La depressione post-partum… nei papà

Nella nostra società, si pone giustamente sempre più attenzione al rispetto e alla cura della donna in gravidanza e nel puerperio. Rispetto al passato, infatti, c’è molta più sensibilità per la delicatezza e l’importanza che la maternità assume nella vita della donna e si è più consapevoli della possibilità dell’insorgere di eventuali problematiche, come il baby blues (calo dell’umore nei giorni seguenti al parto) la depressione post-partum.

 

La depressione post-partum… nei papà

 

Poca importanza viene data invece al vissuto del papà. Si dà infatti per scontato che la nascita del figlio provochi gioia e soddisfazione, ma a volte la serenità del momento viene turbata dalla presenza di ansie e paure che rendono difficile l’assunzione del ruolo paterno e che possono mettere l’uomo in grave difficoltà, sfociando persino nella depressione in alcuni casi.

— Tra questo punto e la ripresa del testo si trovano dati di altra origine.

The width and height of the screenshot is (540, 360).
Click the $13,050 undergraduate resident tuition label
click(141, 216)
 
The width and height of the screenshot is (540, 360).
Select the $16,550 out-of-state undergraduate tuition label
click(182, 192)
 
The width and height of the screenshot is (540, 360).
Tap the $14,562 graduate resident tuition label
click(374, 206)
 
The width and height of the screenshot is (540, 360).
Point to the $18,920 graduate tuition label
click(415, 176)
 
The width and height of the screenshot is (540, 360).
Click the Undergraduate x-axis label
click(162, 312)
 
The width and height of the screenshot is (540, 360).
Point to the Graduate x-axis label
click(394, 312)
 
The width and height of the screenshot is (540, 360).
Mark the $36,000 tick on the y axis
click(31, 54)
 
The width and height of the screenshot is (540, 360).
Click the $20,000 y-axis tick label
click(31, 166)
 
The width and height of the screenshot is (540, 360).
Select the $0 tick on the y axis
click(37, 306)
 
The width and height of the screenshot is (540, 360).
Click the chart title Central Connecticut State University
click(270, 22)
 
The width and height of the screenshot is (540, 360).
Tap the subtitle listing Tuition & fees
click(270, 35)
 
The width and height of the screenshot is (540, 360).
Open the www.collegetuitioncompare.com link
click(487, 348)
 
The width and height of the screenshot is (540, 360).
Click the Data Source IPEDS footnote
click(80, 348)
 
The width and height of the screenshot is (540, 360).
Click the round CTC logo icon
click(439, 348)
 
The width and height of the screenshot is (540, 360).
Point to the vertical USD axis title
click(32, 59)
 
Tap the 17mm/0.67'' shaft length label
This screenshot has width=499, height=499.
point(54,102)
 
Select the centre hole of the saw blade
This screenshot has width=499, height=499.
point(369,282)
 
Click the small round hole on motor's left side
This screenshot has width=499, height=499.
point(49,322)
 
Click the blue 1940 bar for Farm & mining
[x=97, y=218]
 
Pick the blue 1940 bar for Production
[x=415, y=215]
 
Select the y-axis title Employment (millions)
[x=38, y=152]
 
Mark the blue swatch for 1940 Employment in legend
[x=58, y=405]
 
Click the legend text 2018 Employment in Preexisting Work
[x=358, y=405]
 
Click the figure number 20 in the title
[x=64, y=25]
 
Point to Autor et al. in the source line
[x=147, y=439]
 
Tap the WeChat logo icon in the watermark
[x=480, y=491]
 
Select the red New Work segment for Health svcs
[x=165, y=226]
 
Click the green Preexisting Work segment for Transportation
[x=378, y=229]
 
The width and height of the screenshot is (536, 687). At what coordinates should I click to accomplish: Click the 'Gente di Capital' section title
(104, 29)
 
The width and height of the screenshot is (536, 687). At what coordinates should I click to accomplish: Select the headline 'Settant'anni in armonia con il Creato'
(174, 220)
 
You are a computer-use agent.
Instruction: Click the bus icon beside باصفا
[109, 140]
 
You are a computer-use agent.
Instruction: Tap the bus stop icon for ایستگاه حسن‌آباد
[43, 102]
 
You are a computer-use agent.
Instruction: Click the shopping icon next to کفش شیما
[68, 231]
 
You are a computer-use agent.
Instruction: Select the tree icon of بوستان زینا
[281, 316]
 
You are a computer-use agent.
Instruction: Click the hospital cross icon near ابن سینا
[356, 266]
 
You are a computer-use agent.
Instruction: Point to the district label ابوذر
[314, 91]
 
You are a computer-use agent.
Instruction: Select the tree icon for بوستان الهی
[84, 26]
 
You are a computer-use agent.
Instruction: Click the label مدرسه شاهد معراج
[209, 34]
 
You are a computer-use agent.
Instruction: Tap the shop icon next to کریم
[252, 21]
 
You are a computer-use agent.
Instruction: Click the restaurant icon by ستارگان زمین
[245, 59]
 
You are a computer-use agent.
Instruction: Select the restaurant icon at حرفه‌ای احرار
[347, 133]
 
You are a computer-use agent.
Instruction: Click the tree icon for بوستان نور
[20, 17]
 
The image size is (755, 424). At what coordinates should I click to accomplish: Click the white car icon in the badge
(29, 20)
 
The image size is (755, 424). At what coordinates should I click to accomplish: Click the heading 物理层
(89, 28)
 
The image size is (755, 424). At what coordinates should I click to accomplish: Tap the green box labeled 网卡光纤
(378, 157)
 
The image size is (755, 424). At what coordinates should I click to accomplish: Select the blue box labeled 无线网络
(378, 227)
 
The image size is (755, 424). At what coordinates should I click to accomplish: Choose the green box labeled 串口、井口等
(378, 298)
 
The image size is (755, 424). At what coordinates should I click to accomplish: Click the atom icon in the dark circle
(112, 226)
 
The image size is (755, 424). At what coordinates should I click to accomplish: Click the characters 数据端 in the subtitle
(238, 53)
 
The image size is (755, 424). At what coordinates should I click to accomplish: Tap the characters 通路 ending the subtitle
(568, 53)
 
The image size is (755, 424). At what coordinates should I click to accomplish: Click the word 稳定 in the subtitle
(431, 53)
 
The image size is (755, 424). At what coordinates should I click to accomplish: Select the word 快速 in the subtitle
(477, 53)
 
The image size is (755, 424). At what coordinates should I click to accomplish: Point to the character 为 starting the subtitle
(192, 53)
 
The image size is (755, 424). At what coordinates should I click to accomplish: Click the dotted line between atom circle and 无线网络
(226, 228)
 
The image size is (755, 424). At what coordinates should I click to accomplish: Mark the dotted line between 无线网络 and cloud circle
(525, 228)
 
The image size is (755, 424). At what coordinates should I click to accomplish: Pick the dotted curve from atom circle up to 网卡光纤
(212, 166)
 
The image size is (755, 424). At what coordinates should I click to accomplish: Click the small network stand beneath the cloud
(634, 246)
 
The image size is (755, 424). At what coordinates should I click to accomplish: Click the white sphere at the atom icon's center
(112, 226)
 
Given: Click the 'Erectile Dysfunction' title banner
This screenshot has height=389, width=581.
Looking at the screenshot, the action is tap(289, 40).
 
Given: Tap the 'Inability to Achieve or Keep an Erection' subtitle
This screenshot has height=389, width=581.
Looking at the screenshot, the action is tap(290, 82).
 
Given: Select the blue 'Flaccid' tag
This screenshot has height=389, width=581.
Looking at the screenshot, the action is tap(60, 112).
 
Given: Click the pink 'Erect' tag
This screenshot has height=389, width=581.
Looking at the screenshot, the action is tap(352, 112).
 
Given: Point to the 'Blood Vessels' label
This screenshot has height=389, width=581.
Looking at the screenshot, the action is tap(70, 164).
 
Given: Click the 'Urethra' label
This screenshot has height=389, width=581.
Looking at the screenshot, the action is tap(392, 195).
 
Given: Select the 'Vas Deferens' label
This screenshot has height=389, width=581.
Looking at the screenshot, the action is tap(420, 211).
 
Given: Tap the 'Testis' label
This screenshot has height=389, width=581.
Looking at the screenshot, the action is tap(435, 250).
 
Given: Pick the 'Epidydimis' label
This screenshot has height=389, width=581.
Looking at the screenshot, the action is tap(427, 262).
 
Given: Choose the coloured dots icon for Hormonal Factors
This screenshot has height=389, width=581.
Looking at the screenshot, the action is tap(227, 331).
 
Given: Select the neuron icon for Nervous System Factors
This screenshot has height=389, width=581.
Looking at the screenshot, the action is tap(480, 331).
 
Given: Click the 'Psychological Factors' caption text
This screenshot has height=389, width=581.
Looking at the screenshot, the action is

Diventare padre, infatti, implica l’assunzione di responsabilità e di nuovi ritmi di vita, generando un cambiamento importante nella vita del giovane uomo, soprattutto se si tratta del primo figlio. Questo conduce, inevitabilmente, ad un forte carico di stress e tensione, ad irritabilità per la mancanza di sonno e a stanchezza per il fatto che, agli impegni lavorativi, si aggiungono anche quelli genitoriali.

A queste problematiche più quotidiane, possono aggiungersi poi paure ed ansie personali. Una delle più frequenti, legate ad una concezione tradizionale e stereotipata dell’uomo come colui che deve proteggere la famiglia, riguarda la preoccupazione di non essere in grado di sostenere la partner e il bambino e di non essere all’altezza del ruolo. Da un lato questo può essere motivato da difficoltà concrete, come la precarietà del lavoro o la disoccupazione, dall’altro può dipendere da insicurezze personali. Allo stesso modo, la visione diffusa in passato del padre come figura dominante e autoritaria può entrare in crisi con una prospettiva più moderna che vede papà molto coinvolti, affettuosi e partecipi; quest’incoerenza può generare confusione nel giovane genitore, rendendolo incerto su come comportarsi. Può sembrare impossibile che pregiudizi ormai superati possano influenzare così pesantemente una persona, ma la mentalità e la cultura sono molto lente a cambiare e alcuni stereotipi sono spesso più radicati in noi di quanto si possa pensare, continuando a condizionarci al di fuori della nostra consapevolezza.

Un altro timore assai frequente è quello che il bambino rubi le attenzioni e l’interesse che prima venivano rivolti a sé; in particolare, il fatto che la donna in questo momento sia concentrata interamente su di lui può far sentire l’uomo trascurato e messo da parte. A ciò si aggiunge il fatto che anche la dimensione sessuale viene ridotta in favore dell’accudimento del piccolo.
Inoltre, rendersi conto di essere diventati genitori e di avere un bimbo può mettere l’uomo nella condizione di realizzare di non essere più un ragazzino. Accresce così la consapevolezza di essere adulti, con le relative ansie per le nuove responsabilità e per il fatto che la giovinezza via via si allontana. Talvolta, questo può anche accendere il timore di perdere forza e virilità con la vecchiaia o suscitare persino paure ancestrali come quella della morte, legata al passare del tempo.
Infine, è comune anche l’angoscia riguardo alla paternità del bambino. Nella maggior parte dei casi la persona sa che questo dubbio è del tutto infondato e si fida ciecamente della partner, ma quest’ansia è spesso determinata da dinamiche inconsapevoli e scarsamente controllabili.

A differenza della donna, l’uomo raramente si confida e parla del proprio disagio, con il rischio di tenersi tutto dentro. Rivolgersi ad uno psicologo può essere estremamente prezioso, perché permette di esprimere angosce e timori che spesso non vengono detti nemmeno alla compagna e di sostenere il giovane nel complesso, ma allo stesso tempo bellissimo, ruolo del papà.